*** Task data

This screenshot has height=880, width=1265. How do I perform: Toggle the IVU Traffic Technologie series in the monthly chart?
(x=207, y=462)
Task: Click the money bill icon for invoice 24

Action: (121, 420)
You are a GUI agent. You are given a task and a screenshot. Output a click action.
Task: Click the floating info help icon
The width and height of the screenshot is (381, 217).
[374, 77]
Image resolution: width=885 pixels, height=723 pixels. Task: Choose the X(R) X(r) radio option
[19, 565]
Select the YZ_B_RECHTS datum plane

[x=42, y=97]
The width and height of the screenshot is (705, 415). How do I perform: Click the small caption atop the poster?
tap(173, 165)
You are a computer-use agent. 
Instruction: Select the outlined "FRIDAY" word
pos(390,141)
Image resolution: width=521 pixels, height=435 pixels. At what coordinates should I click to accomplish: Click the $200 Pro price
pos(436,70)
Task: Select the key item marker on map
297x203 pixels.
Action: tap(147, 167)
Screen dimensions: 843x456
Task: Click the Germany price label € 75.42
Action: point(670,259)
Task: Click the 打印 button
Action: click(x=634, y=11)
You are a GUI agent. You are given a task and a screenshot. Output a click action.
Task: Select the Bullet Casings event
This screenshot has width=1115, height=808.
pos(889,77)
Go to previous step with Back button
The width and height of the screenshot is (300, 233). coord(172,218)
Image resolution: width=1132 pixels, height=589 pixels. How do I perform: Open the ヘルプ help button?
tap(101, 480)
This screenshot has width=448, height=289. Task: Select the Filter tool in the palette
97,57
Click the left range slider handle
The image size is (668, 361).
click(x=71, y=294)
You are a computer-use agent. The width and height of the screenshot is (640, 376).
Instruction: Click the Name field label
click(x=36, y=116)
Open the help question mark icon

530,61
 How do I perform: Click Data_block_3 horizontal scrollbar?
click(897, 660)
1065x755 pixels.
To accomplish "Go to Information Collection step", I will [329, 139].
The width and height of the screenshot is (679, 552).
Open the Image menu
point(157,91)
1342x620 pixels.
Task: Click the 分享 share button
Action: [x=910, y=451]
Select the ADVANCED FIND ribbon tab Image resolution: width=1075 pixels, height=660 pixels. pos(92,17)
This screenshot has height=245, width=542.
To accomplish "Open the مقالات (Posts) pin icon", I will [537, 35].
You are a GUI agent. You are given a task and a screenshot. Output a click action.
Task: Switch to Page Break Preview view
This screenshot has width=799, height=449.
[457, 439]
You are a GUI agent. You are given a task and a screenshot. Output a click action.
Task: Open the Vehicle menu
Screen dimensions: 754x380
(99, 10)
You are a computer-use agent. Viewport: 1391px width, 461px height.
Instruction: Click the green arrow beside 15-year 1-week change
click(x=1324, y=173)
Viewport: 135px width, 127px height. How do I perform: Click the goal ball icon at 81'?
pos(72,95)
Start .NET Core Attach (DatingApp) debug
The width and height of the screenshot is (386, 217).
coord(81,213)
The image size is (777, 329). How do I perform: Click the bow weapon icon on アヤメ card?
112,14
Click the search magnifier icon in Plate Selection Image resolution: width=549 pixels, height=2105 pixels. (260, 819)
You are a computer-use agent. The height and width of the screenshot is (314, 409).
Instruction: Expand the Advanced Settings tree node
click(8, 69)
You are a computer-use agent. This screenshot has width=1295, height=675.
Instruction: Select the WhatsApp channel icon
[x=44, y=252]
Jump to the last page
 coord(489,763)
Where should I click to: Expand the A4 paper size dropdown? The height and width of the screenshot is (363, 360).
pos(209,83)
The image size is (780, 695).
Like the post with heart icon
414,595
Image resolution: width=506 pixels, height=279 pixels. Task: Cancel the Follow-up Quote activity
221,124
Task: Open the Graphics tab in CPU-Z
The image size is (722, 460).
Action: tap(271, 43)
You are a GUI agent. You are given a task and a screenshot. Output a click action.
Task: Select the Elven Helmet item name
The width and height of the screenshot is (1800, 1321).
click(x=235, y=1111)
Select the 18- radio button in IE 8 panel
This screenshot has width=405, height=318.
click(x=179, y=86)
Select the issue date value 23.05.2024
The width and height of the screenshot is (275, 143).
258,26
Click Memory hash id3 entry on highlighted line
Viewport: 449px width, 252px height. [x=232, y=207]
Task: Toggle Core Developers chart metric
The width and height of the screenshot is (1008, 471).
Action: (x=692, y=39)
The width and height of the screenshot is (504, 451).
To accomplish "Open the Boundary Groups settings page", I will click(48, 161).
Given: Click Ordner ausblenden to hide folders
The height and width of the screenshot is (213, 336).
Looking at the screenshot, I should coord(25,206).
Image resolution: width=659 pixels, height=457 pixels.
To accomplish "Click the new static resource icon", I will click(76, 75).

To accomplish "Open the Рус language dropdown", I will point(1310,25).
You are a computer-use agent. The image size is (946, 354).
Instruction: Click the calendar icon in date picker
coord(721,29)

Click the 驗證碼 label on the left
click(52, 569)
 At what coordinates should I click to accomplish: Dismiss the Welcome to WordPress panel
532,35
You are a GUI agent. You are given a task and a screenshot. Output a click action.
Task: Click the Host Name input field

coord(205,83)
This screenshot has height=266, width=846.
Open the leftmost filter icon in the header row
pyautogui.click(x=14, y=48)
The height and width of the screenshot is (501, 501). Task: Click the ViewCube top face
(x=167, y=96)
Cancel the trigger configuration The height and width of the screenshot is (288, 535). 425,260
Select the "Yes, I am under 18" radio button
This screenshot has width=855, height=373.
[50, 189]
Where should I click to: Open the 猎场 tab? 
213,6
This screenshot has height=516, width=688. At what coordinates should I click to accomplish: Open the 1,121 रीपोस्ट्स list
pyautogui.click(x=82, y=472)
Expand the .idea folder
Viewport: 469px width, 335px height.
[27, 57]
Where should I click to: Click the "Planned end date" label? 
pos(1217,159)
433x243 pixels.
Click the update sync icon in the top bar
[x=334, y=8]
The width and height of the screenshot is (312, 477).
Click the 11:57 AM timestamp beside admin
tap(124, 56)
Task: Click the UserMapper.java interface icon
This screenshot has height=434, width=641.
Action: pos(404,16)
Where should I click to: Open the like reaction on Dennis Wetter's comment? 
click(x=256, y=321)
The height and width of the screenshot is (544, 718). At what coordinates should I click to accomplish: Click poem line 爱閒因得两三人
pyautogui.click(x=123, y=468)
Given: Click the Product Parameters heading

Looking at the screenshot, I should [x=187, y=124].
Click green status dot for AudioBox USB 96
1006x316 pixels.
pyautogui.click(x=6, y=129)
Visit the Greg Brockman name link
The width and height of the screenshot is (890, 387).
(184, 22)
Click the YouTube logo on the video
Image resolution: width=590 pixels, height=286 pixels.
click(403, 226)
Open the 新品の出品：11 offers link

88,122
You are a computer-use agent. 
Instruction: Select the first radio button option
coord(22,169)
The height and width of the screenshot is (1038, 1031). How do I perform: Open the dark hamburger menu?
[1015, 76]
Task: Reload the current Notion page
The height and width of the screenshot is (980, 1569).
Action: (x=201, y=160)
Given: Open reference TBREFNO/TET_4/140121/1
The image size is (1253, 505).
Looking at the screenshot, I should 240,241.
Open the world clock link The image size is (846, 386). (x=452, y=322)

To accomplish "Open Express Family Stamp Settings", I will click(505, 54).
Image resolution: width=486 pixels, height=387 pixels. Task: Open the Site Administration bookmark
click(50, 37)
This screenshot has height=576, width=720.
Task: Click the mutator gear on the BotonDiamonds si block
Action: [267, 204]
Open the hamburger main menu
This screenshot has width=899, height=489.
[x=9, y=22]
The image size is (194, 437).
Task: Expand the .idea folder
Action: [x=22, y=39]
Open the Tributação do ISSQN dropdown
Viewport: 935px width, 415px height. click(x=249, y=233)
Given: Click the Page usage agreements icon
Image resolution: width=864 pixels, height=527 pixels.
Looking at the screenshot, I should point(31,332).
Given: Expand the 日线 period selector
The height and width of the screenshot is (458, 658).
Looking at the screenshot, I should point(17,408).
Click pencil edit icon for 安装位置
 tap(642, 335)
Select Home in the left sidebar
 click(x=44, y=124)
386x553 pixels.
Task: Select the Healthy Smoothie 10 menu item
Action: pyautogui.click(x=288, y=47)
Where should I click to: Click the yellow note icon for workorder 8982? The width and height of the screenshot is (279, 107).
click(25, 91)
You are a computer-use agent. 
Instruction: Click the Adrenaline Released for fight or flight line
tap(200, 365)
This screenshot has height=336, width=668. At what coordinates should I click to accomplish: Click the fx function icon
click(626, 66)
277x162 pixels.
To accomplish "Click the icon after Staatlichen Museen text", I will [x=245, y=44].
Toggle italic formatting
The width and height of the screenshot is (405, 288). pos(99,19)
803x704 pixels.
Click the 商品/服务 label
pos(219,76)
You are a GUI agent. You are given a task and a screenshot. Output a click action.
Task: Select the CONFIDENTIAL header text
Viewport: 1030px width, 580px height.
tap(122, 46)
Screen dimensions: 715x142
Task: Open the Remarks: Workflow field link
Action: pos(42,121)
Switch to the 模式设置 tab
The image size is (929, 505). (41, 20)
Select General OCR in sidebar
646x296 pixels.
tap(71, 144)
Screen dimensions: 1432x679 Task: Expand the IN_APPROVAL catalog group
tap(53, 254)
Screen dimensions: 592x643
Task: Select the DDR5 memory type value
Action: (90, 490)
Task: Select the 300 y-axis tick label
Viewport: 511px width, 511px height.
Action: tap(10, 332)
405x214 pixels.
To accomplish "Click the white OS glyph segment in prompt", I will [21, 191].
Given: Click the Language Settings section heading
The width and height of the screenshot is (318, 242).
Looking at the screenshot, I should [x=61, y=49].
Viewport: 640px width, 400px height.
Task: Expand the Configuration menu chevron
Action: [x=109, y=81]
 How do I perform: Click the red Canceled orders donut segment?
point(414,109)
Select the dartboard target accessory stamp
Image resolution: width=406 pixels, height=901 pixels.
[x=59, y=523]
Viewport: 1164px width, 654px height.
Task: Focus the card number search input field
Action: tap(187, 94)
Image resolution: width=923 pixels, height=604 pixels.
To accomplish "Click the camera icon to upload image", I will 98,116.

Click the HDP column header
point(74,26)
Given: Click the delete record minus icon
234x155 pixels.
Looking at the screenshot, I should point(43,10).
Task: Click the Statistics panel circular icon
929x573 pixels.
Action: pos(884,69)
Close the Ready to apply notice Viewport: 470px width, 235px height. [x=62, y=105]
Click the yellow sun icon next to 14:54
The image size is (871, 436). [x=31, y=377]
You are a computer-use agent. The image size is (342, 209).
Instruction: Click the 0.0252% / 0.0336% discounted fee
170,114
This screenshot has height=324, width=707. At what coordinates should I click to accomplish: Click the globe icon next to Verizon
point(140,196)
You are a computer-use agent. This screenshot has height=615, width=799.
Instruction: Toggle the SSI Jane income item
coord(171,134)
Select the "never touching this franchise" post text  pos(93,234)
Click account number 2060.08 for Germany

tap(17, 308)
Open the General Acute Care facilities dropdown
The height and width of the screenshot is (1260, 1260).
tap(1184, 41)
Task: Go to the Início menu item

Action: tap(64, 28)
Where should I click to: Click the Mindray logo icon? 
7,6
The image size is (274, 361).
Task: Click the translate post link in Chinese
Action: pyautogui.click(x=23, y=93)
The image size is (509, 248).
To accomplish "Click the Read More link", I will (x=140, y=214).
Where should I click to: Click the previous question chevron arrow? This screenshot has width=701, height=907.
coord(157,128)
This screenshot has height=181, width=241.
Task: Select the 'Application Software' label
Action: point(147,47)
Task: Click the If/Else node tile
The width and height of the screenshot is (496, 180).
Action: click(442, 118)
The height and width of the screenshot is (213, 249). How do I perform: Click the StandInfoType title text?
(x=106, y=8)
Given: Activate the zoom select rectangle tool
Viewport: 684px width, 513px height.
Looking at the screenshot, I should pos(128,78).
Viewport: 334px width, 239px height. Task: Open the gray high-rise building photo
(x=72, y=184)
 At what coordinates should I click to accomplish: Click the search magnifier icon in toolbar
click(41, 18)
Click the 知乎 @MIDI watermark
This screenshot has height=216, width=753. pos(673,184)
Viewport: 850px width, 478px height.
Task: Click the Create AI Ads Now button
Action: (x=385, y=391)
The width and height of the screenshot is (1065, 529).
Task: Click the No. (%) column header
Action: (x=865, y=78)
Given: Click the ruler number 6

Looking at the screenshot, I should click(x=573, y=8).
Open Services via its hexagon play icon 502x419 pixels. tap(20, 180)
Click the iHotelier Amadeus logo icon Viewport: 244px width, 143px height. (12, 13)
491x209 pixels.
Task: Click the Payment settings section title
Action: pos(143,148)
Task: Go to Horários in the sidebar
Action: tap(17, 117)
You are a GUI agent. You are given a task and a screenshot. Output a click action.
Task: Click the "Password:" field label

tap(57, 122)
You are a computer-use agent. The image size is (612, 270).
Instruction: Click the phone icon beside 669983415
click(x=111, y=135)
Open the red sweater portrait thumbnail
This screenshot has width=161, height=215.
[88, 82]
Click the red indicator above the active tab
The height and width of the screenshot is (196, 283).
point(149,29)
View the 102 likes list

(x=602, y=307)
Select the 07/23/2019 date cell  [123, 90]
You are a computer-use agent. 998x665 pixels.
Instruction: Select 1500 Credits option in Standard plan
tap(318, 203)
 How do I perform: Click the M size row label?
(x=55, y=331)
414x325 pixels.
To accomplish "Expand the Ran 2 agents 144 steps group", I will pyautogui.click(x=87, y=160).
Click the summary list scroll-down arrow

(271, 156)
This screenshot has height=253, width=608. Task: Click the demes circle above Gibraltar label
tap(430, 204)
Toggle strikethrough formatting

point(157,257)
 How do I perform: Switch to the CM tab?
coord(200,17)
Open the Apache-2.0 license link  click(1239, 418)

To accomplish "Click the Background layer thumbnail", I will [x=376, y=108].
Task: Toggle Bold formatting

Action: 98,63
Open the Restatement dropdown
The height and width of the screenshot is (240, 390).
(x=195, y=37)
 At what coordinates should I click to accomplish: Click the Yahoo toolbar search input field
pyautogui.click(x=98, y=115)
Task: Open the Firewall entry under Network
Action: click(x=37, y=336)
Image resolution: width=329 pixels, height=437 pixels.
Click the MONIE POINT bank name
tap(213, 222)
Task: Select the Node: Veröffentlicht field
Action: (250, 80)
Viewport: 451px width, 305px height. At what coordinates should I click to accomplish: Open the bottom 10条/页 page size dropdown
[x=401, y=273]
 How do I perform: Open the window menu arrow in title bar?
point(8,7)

******

Exercise aim –
Whenever a line of the records holds the string "thumbnail", pick it out and copy it.

Solution to this problem –
Open the red sweater portrait thumbnail
To accomplish "Click the Background layer thumbnail", I will [x=376, y=108].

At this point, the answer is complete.